Not only did Musk sign an agreement to buy Twitter for $44 billion, but he signed a specific-performance clause, which means a judge can do more than merely force Musk to pay civil damages: She can force Musk to complete the takeover. In order for Musk to get out of the deal, he would likely have to demonstrate that a material adverse change has occurred. That would mean some new information has emerged, which was not known at the time of the agreement, that severely jeopardizes Musk’s ability to run Twitter moving forward. It’s a very high legal standard to meet.
Ann Lipton, a professor at Tulane University School of Law, said that the whistleblower complaint gives Musk “more ammunition for a longshot claim of fraud.” Still, Musk would have to demonstrate that Twitter executives intentionally ignored real material risks to the company. “I am not a tech person so it’s hard to gauge how powerful the claims are but as a lawyer, it’s easy to read this as simply an employee who disagreed with management’s judgment,” she said.
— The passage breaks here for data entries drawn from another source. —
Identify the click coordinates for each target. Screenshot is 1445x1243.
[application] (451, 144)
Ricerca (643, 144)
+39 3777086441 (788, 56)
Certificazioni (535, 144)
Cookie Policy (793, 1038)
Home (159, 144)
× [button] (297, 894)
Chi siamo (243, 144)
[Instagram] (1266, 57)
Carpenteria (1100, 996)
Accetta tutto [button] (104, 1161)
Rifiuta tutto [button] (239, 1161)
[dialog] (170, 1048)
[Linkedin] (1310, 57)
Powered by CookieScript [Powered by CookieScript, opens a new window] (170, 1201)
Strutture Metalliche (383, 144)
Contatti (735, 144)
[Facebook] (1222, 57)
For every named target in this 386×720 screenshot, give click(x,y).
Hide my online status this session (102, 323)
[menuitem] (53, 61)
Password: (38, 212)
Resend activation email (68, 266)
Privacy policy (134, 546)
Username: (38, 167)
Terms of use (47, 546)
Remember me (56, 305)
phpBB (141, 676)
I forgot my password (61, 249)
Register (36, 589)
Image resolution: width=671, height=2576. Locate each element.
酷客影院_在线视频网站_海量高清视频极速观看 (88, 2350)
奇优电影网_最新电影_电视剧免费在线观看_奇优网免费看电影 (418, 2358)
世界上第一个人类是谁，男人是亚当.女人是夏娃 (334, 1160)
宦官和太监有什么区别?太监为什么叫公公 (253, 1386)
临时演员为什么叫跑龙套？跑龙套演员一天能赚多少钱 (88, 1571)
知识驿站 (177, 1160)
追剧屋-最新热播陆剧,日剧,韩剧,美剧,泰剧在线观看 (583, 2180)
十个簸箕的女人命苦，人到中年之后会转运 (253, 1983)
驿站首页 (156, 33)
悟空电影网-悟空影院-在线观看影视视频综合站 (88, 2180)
The new revelations about system security and data privacy shortcomings could be a potential “lottery ticket,” Boston College Law School professor Brian Quinn told Quartz. While Quinn acknowledges that Musk has never talked about security vulnerabilities as a reason why he wants out of the deal, but if the allegations are true and Musk can “present evidence that the board has not adequately disclosed its security vulnerabilities then Musk has something to play with in court.”
University of Michigan Law School professor Adam Pritchard agreed. “Allegations of concealment are a very common grounding for a fraud claim,” Pritchard wrote in an email to Quartz. “In this situation it gives Musk an opening to argue that even with due diligence, he wouldn’t have uncovered the issue. That makes it easier for him to argue that it is a material adverse change rather than a topic he waived when he waived due diligence. As always, it is all about negotiating leverage, and this gives Musk a bit more leverage.”